BEGIN SUPPLIED RECORDS
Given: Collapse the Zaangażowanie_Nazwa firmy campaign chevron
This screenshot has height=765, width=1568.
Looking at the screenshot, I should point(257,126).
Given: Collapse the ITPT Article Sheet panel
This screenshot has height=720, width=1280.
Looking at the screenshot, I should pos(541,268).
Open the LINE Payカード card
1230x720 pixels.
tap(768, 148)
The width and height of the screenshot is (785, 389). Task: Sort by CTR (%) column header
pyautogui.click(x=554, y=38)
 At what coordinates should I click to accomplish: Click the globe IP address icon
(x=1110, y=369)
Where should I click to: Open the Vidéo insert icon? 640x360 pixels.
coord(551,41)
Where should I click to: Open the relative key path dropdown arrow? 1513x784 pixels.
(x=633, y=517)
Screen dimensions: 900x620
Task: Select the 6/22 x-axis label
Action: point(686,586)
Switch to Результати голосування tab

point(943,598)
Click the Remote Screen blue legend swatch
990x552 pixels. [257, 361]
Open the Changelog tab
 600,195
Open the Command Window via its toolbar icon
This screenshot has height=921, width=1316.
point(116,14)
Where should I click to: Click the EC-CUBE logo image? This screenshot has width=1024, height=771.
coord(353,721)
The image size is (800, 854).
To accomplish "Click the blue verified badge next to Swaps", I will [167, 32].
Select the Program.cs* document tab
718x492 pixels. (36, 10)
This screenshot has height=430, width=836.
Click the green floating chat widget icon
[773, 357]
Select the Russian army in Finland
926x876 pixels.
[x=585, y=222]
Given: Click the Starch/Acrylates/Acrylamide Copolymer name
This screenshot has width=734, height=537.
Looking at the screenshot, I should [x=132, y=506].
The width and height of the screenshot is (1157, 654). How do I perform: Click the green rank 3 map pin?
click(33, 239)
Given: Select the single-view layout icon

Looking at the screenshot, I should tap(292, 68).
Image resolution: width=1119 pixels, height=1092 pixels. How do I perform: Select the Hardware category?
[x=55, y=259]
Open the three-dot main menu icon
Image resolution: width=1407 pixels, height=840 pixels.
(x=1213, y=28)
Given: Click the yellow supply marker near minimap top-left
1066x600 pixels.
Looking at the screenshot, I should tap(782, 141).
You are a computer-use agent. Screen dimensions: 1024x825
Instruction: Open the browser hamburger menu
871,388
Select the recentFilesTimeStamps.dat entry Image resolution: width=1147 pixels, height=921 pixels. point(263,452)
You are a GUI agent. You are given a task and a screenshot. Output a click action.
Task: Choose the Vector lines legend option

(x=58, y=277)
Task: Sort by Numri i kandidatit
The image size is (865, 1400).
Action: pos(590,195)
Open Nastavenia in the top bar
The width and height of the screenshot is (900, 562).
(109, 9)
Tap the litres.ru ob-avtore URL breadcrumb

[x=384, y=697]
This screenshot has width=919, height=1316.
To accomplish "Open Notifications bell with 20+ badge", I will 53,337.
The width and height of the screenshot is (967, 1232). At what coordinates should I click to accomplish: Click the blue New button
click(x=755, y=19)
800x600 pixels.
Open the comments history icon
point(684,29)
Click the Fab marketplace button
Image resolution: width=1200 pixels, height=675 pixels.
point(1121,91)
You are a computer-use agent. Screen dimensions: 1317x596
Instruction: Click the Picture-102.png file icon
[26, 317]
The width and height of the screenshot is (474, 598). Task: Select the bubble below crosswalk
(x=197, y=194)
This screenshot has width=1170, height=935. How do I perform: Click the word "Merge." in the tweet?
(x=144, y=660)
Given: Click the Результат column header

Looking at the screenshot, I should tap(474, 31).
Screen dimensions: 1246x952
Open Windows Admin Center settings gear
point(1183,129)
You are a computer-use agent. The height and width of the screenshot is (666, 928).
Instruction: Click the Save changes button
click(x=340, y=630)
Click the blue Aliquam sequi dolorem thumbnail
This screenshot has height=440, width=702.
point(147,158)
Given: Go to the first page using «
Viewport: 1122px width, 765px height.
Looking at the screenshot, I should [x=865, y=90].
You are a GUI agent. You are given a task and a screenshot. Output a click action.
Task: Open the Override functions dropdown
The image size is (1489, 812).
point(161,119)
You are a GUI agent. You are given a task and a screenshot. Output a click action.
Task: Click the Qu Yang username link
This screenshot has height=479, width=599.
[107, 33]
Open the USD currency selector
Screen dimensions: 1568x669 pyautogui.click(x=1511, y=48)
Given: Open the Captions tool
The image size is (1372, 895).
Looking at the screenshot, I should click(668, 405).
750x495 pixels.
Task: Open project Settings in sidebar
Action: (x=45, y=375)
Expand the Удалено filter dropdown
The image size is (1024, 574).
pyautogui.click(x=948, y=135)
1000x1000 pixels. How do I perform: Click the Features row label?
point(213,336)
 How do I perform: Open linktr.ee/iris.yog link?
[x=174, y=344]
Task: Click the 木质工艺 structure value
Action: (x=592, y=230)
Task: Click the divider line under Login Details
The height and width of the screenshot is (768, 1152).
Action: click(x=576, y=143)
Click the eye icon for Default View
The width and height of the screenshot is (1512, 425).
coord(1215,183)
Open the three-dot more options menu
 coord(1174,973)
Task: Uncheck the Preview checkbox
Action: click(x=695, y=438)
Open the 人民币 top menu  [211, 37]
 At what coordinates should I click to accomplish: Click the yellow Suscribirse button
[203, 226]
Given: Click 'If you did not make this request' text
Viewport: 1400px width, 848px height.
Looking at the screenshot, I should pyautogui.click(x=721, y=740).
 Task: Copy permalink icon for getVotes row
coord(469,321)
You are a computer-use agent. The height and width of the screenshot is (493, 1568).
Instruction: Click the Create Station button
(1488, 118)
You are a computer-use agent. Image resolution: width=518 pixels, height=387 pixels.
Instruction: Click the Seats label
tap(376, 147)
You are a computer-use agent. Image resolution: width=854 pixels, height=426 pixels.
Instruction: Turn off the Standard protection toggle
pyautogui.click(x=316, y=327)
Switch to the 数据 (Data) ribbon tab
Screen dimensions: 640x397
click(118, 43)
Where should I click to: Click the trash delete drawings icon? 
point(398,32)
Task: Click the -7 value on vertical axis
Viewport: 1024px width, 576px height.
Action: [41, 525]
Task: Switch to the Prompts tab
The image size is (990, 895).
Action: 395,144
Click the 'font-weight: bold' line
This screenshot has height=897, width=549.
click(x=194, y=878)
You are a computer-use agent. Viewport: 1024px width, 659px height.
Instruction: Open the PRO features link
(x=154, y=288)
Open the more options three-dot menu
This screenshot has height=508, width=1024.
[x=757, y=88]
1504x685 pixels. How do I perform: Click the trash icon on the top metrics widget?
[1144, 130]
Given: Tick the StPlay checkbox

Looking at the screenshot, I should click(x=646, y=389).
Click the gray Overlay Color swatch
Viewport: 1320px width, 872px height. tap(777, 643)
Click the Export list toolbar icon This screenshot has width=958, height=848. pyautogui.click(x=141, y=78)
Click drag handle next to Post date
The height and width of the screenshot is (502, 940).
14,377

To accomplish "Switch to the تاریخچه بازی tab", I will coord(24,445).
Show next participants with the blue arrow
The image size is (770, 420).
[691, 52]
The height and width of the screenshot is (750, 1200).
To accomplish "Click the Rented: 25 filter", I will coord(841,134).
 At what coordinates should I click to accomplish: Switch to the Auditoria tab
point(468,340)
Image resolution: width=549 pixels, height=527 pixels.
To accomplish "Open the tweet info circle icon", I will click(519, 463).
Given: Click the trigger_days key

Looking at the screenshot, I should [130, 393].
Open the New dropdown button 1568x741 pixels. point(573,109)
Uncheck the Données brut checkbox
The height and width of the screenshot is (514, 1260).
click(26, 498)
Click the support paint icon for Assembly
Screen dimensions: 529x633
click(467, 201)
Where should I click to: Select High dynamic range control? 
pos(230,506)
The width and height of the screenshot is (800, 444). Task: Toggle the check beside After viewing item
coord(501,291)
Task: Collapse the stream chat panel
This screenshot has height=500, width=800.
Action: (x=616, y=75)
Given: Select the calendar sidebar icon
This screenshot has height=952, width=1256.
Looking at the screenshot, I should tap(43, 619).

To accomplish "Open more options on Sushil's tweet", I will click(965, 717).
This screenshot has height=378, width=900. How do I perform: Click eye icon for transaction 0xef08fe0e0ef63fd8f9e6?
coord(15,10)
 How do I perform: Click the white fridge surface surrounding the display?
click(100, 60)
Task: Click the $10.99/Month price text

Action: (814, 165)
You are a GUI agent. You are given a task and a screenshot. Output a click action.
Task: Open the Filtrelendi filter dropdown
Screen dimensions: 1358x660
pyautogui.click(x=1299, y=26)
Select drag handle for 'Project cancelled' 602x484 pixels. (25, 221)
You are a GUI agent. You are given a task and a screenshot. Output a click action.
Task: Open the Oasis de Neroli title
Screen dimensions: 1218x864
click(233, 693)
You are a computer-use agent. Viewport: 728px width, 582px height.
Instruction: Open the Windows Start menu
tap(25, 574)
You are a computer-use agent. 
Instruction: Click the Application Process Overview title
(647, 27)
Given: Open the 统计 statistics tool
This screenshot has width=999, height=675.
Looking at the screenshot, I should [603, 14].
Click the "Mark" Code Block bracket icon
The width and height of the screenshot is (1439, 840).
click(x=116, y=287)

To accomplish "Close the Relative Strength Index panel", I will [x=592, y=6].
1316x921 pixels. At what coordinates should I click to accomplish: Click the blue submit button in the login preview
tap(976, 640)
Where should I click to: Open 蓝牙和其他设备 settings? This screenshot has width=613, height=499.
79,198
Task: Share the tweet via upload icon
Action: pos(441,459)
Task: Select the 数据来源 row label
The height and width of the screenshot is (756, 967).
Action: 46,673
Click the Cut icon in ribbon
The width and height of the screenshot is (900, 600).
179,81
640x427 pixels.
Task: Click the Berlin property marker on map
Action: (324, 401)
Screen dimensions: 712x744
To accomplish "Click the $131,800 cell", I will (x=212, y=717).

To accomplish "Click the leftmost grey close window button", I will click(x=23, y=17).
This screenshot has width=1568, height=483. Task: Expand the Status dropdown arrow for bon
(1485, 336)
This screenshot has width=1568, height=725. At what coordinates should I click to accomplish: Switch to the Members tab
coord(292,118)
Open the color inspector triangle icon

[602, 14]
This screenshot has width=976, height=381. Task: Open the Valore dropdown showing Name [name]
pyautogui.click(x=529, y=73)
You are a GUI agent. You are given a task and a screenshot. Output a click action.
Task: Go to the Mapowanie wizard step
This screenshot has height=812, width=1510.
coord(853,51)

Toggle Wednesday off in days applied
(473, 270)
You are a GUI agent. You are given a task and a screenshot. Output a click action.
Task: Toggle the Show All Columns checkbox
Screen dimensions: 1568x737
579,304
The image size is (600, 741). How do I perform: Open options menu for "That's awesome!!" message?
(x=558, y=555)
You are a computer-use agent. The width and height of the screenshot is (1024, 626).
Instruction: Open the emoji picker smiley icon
END SUPPLIED RECORDS
Transcribe each line of the data above, unaltered, from the one where "Select the Program.cs* document tab" appears to the one where "Given: Click the Starch/Acrylates/Acrylamide" appears, inclusive of both.

WORKED SOLUTION —
Select the Program.cs* document tab
718x492 pixels. (36, 10)
This screenshot has height=430, width=836.
Click the green floating chat widget icon
[773, 357]
Select the Russian army in Finland
926x876 pixels.
[x=585, y=222]
Given: Click the Starch/Acrylates/Acrylamide Copolymer name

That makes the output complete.